Через пять минут все комнаты заливает свежий воздух и рассветное солнце. Я выбираюсь на улицу и дважды обхожу дом по кругу. Поверх колодца лежат листы фанеры, придавленные мотком колючей проволоки и тяжелым камнем. Одной мне такую тяжесть не поднять. Интересно, кто вырыл этот колодец? Дядя Карла? Сам Карл?
Ручей крошечный и весь затянут ряской – да, зря я вчера глотнула воды из той бутылки. Выкрикиваю имя Карла. Нет ответа. Помню, тренер меня наставлял: куда хуже скрываться от преследования при свете дня в незнакомом месте, чем ночью – в знакомом.
Стрекот усиливается, отчего и нервы у меня начинают шалить.
Нахожу на кухне ржавый столовый нож, пачку соленых крекеров в старой жестянке и три банки апельсиновой шипучки «Гаторейд» с истекшим сроком годности. Подбираю с земли несколько персиков и срезаю гнилые места.
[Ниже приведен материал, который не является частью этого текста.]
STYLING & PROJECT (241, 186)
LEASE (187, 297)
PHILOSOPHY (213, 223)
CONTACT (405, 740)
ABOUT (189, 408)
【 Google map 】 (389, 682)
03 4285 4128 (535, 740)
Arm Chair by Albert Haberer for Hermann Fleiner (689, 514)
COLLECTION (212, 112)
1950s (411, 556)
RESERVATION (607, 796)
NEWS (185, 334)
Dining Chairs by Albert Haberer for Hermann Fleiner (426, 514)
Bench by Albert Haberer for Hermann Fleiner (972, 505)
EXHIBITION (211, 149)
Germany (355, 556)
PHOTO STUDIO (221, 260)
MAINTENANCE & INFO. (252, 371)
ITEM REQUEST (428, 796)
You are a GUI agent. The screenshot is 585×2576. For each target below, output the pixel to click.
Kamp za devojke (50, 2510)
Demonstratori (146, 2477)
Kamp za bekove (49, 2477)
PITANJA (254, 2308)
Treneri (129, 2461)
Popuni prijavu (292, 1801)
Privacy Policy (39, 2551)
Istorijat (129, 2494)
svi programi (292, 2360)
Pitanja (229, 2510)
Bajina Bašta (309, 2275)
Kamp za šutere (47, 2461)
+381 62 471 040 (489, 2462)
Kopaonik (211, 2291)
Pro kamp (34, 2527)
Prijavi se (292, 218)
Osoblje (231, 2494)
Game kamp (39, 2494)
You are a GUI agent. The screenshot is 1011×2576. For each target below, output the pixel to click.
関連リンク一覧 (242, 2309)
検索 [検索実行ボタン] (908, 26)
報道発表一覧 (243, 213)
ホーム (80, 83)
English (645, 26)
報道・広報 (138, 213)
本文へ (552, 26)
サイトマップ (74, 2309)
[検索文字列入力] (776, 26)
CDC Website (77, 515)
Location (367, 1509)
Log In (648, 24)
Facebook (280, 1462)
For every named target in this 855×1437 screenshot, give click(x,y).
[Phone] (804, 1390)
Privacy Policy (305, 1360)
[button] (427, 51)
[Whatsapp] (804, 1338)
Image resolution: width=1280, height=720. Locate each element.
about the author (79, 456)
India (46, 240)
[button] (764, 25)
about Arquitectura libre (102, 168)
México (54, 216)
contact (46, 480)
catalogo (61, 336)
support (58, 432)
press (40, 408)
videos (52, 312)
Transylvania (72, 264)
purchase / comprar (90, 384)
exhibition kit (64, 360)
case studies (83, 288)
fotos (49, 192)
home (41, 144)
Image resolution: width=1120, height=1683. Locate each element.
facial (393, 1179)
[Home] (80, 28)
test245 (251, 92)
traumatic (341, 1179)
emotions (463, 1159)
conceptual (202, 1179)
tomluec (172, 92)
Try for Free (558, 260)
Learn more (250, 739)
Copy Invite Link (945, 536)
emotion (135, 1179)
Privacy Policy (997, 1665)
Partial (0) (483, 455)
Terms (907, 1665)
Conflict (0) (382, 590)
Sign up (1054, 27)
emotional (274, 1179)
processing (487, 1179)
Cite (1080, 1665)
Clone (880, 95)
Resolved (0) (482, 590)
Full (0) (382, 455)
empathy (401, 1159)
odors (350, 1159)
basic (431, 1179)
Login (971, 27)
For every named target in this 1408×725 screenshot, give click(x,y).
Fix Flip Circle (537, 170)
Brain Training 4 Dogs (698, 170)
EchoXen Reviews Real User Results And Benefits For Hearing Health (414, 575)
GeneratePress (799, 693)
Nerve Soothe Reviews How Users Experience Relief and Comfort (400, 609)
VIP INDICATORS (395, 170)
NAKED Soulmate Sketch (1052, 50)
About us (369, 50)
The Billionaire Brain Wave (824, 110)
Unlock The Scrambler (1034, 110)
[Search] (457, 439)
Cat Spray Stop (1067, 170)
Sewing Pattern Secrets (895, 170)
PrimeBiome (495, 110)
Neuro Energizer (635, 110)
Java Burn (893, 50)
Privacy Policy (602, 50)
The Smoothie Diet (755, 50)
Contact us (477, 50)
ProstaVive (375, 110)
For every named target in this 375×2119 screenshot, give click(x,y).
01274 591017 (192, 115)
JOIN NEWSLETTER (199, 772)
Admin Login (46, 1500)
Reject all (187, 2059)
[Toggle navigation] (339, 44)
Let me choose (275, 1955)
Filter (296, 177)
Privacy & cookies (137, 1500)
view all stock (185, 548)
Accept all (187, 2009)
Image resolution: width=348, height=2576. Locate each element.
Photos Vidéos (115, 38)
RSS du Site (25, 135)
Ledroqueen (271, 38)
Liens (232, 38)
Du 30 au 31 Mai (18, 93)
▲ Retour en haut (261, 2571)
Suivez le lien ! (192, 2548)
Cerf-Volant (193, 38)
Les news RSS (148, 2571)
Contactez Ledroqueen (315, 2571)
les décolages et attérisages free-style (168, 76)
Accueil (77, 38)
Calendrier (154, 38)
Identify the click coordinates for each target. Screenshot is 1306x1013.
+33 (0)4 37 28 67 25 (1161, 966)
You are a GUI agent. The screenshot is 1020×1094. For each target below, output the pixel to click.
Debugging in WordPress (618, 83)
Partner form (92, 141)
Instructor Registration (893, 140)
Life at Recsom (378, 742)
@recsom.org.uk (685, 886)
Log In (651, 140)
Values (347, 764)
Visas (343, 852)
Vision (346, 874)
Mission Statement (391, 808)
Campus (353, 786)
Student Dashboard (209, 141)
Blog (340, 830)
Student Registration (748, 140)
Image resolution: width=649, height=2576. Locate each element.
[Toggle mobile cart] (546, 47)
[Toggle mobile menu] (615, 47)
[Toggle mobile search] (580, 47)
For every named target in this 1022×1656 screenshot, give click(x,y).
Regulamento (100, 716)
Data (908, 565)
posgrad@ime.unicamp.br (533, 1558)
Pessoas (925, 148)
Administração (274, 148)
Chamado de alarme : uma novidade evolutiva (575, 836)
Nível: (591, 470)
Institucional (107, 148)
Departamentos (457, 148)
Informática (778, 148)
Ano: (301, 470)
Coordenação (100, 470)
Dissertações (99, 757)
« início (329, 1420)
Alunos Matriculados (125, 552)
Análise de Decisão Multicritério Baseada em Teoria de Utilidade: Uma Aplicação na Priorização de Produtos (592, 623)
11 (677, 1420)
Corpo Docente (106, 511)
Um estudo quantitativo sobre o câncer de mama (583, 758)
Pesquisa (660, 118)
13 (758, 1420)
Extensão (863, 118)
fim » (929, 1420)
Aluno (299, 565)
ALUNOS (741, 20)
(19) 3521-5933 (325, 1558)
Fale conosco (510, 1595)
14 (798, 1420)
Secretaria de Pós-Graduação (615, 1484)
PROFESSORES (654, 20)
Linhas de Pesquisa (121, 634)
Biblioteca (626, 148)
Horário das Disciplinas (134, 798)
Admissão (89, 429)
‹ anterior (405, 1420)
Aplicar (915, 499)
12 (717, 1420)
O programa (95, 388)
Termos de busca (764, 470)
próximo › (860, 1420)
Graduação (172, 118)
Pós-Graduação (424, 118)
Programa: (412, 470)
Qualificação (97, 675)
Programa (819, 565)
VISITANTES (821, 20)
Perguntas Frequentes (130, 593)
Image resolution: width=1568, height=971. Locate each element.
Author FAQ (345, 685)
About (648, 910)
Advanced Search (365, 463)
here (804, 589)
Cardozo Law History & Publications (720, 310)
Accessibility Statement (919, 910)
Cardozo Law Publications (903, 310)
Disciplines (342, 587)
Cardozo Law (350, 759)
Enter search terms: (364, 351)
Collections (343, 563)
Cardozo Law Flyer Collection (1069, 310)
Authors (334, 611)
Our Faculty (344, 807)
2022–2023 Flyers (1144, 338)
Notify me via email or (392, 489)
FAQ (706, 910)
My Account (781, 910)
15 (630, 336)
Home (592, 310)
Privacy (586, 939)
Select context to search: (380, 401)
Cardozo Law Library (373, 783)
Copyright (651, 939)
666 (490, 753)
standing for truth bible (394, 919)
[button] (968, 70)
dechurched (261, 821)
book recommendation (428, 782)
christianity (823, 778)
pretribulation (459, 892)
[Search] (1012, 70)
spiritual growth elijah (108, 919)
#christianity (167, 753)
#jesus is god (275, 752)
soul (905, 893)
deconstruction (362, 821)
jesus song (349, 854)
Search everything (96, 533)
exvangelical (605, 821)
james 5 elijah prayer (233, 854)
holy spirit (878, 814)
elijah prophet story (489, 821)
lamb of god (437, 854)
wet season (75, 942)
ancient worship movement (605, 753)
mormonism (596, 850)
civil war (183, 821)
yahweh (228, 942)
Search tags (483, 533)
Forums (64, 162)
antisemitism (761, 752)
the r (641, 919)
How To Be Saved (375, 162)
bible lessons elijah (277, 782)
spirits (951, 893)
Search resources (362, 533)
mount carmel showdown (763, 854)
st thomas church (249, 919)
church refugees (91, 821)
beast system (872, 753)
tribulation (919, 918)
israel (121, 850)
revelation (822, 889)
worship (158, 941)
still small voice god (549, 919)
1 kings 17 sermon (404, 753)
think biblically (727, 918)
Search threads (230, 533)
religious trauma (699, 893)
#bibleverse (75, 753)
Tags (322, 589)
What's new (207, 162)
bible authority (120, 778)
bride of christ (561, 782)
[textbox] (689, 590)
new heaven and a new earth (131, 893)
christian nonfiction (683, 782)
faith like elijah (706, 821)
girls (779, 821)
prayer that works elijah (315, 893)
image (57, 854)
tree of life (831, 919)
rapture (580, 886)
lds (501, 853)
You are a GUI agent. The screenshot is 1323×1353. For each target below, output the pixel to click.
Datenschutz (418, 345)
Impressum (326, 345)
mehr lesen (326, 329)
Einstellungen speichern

Да это не просто завтрак – настоящий пир!
С новыми силами можно браться за дело.
Итак, я опять в коридоре. Ручки с маргаритками улыбаются мне круглыми белыми личиками и желтыми глазками.
Они словно призывают: Открывай!
Самая большая дверца находится ровно посередине шкафа и подписана: «Большая Берта». Сразу вспоминаю Буффало Билла из «Молчания ягнят», который похищал толстых девушек, морил их голодом, а из лишней кожи потом шил себе костюм. Рейчел была худой.
Рывком открыв дверь, я обнаруживаю внутри старинную швейную машинку «Зингер» с продетой в иголку бежевой ниткой. Едва сдерживаю рвотный позыв.
Не знаю, можно ли ненавидеть Карла сильнее. Но с каждой секундой, что я провожу возле этого чудовищного шкафа, вдыхая его затхлую вонь, меня все глубже затягивает на дно.
Какой ящик выбрать? «Золушку» – потому что так он называл девушку под дождем? «Скарлетт» – потому что мы с сестрой миллион раз пересматривали «Унесенные ветром»? «Розу» – потому что это любимый цветок моей мамы?
За годы изысканий я хорошо усвоила одно: все жертвы одинаково важны. Каждая заслуживает право быть первой.
Точки пульса на моем теле стучат как бешеные. Я трогаю ручку «Золушки». Потом «Вивьен». «Мари-Луиза». «Джин». «София» и «Пенелопа». Начинаю распахивать все дверцы подряд, чтобы убедиться окончательно.
Передо мной – фотокамеры.
Карл назвал человеческим именем не только Джорджа, своего любимца и верного спутника в путешествиях по Техасу.
Он давал имена всем своим фотоаппаратам.
Объективы таращатся на меня, будто россыпь пустых глазниц.